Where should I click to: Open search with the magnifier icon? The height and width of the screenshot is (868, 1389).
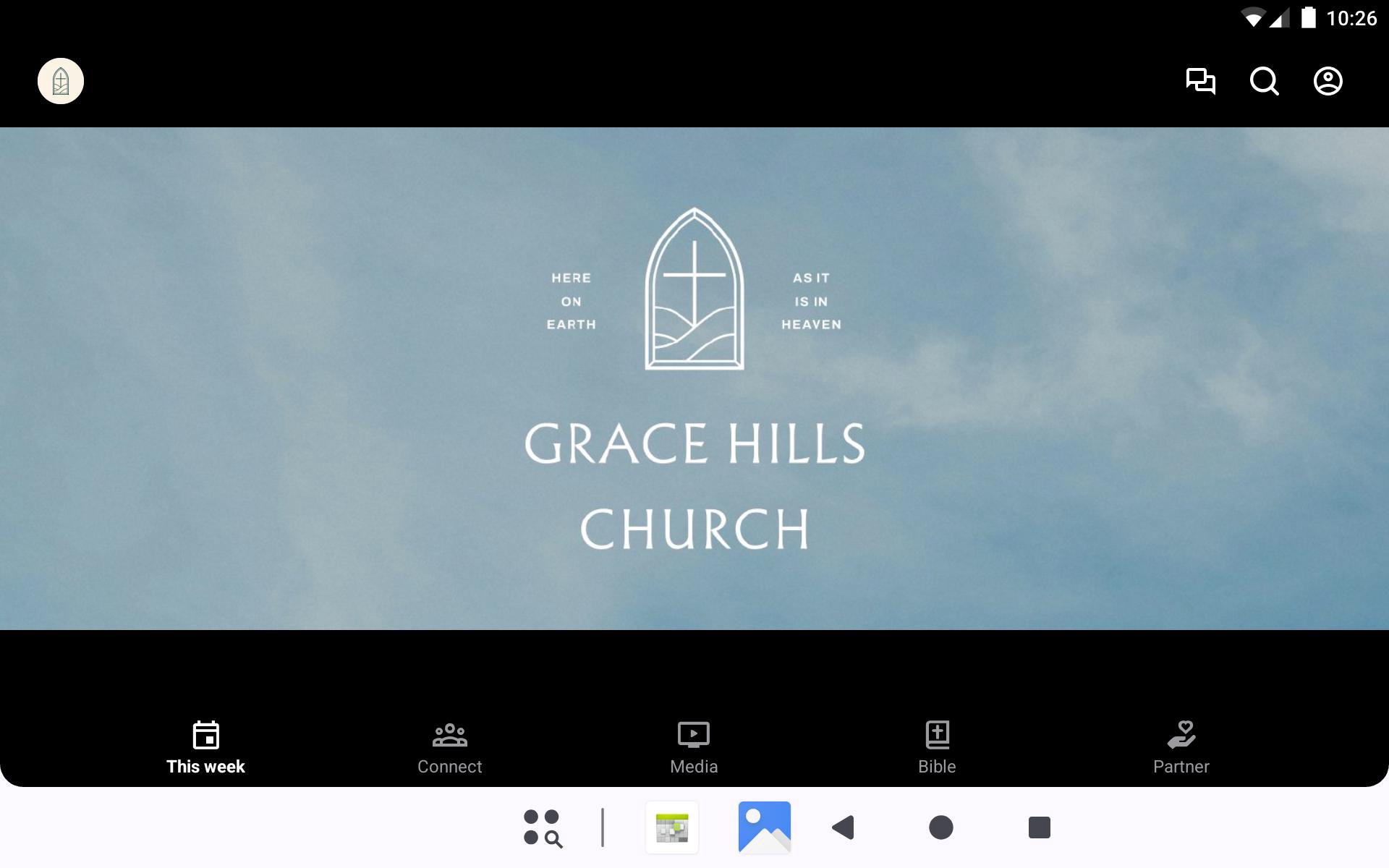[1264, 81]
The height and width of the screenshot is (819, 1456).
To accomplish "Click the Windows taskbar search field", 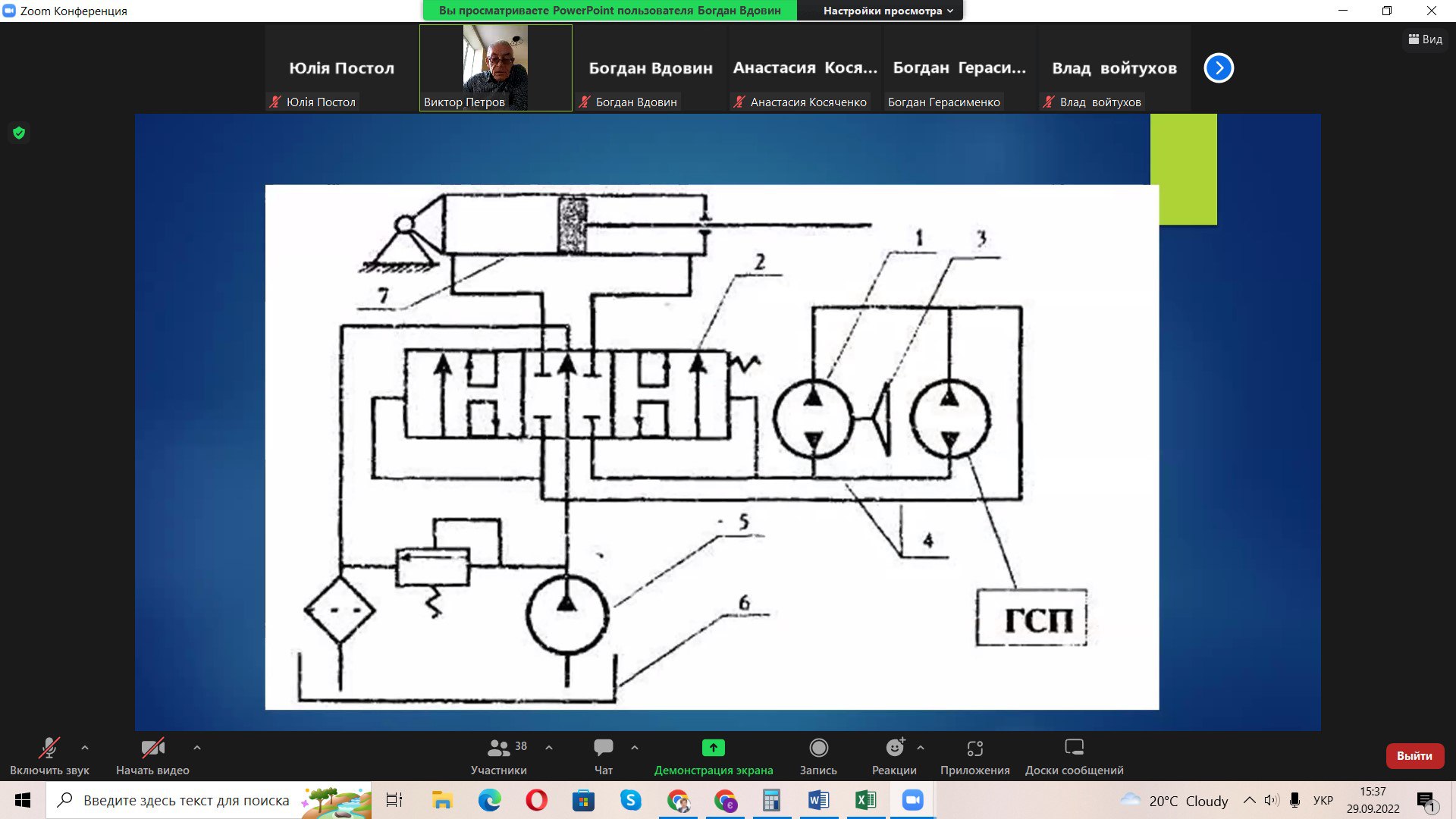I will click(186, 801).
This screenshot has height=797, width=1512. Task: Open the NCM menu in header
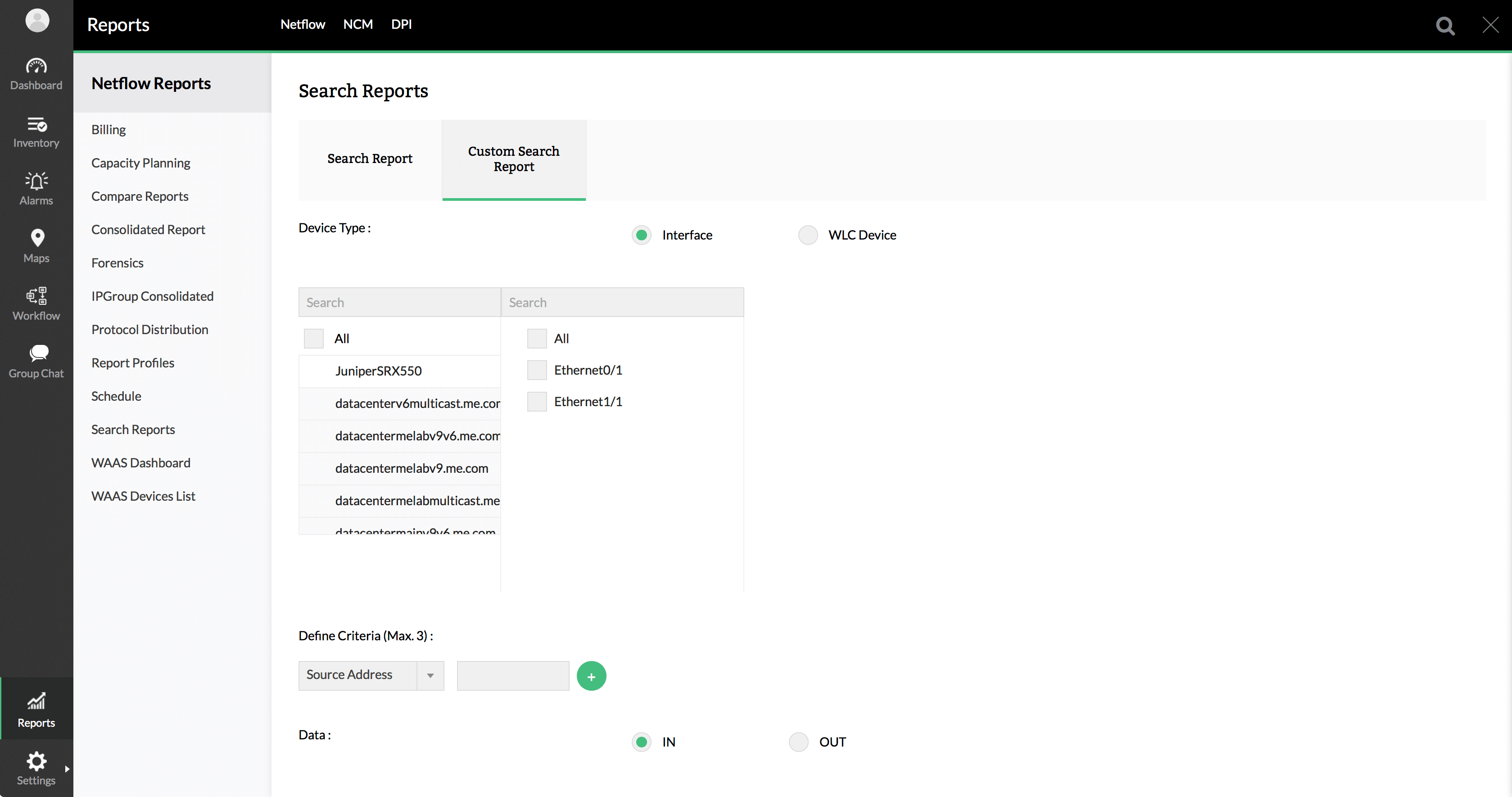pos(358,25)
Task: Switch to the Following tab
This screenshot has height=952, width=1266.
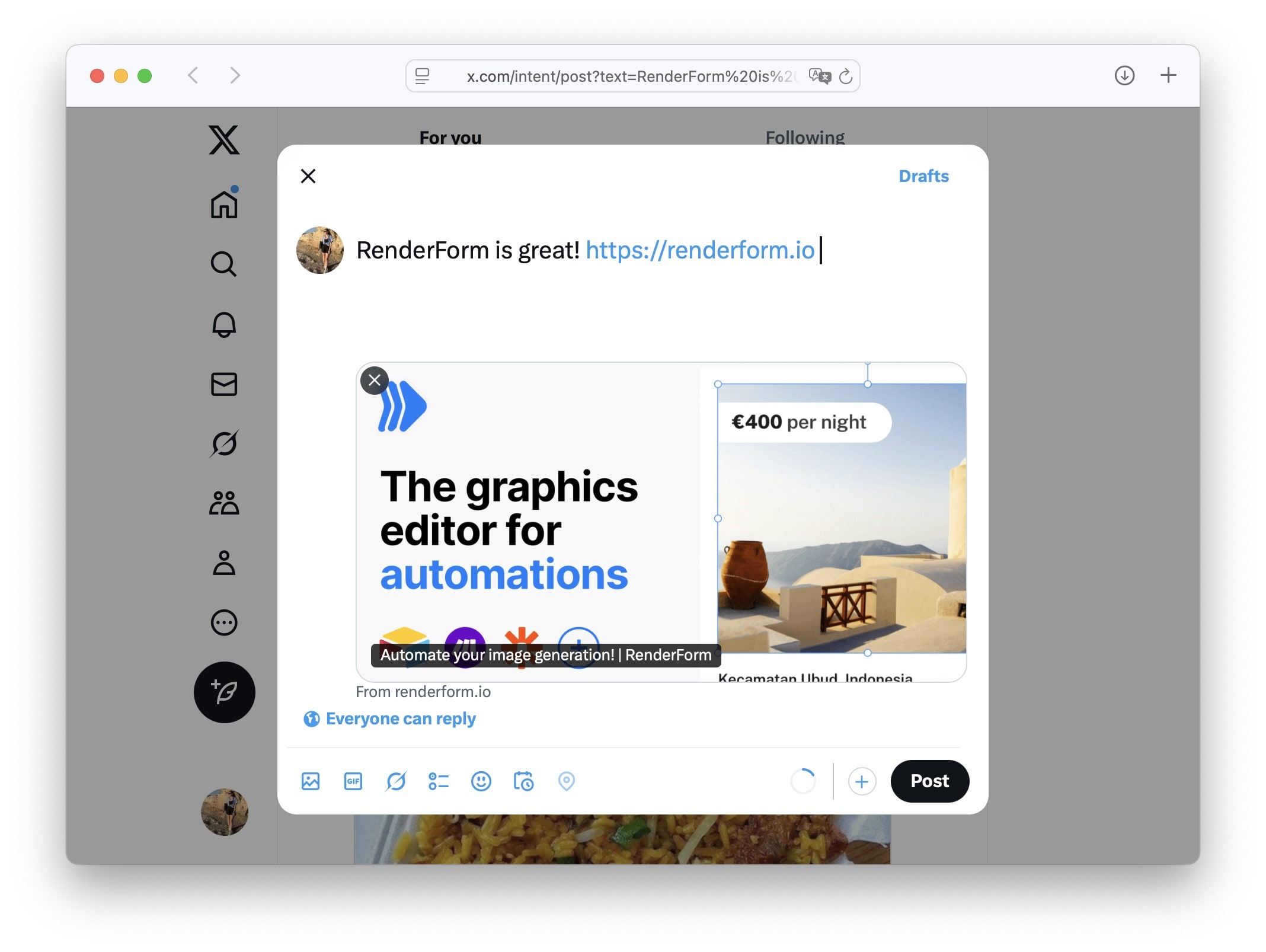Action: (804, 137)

★ ★ ★ ★

▸ TRY IT
Restate the lines above exactly, from the one bearing "This screenshot has height=797, width=1512." through the final line of the material, both included, omitting pictures.

▸ WRITTEN ANSWER
This screenshot has height=797, width=1512. Task: Open the NCM menu in header
pos(358,25)
Task: Switch to the Following tab
This screenshot has height=952, width=1266.
Action: (804, 137)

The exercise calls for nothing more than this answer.